3.2.2早产儿每次管饲前需观察胃潴留的量及性质有助于了解患儿的消化功能,及时调整喂养方案,防止喂养并发症的发生。观察组通过个体化调整置入胃管达到最佳位置,能准确抽出胃残留,当残留奶量大于或等于前次喂入奶量的1/3或性质发生改变出现黄绿色或咖啡色时,及时处理,避免呕吐、腹胀等并发症的发生。
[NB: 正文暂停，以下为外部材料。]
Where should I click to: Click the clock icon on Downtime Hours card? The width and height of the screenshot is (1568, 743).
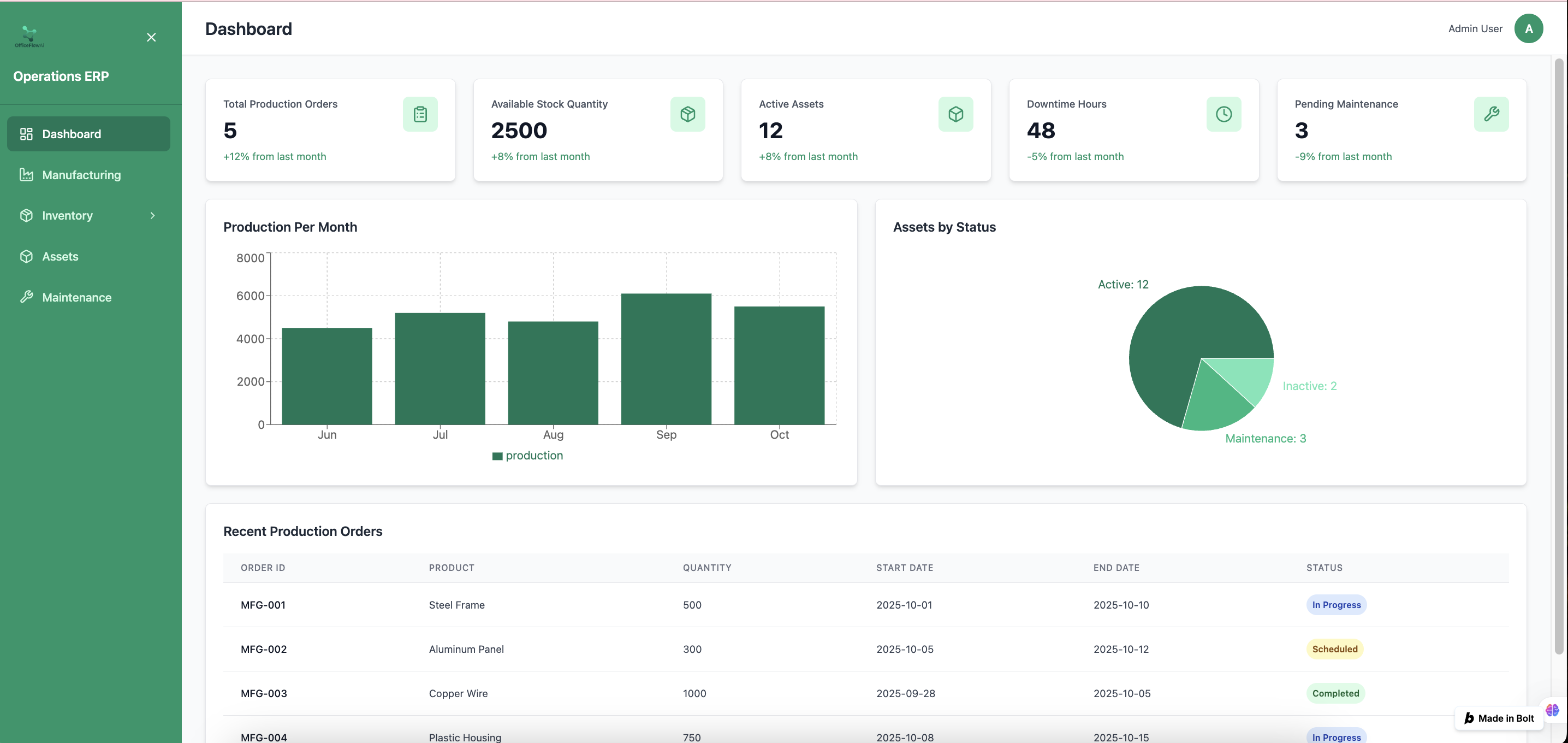point(1223,114)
3.3临床实践体会:近期有研究者提出[4],新生儿洗胃时“以前额正中发际至脐”的长度为胃管置入长度,可以提高洗胃效果。又有研究表明[5]新生儿洗胃的体表测量方法可以采用发际至剑突再加3~5 cm,以确保胃管各侧孔位于胃体部,提高洗胃效果。实践操作中由于个体差异如早产儿发际线不明显、面部及颈部长短不一及操作者个人因素的影响,即使机械性的在“发际—剑突”测量法基础上增加置入胃管深度,胃管侧孔也未必都在胃液面以下(本研究12.5%未抽出胃液)。建议采用个体化的胃管留置时,置入胃管回抽胃液后再慢慢注入温开水5 mL,再次回抽,以调整胃管位置至最佳[6-8]。

表1 两种置管方法喂养效果比较[n(%)]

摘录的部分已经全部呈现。